## Consigne
Dans le texte sur les maisons d'hébergement pour femmes, combien de nouvelles maisons le Regroupement demande-t-il au gouvernement de créer, au minimum ?

## Texte extrait
____

Chaque année, le Tribunal administratif du logement (TAL) établit des pourcentages d’augmentation que les propriétaires sont libres ou non d’appliquer.  

Le BAIL souhaite voir la mise en place d’un mécanisme de contrôle qui fixerait le taux maximal d’augmentation pour éviter les abus. Ce rôle pourrait être assumé par le TAL. 

– Diane Tremblay 

30 – PLUS DE MAISONS D’HÉBERGEMENT POUR FEMMES  

À court terme, le Regroupement des maisons pour femmes victimes de violence conjugale demande au gouvernement la création de six nouvelles maisons, minimalement, pour répondre à la demande grandissante.  

Selon le Regroupement, le dernier budget du gouvernement du Québec permettra de couvrir seulement le tiers des besoins qui avaient été déterminés, souligne la présidente, Chantal Arseneault. 

Le Regroupement estime qu’un rehaussement de 35,5 M$ est nécessaire pour la consolidation du réseau et la création immédiate de six nouvelles maisons. Or, en additionnant les sommes promises au printemps 2021 et les sommes prévues au budget 2022, l’enveloppe globale des maisons sera rehaussée de 14 M$. Même à l’échéance, dans cinq ans, ce ne sont que 28 M$ qui auront été ajoutés. C’est donc un manque à gagner important, qui se répercutera sur les services des maisons, soutient l’organisme qui représente 44 maisons d’aide et d’hébergement.

____

## Données enregistrées

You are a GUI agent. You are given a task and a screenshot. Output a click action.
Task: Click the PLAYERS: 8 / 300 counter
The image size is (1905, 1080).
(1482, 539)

____

## Résultat ci-dessous
Six nouvelles maisons, au minimum.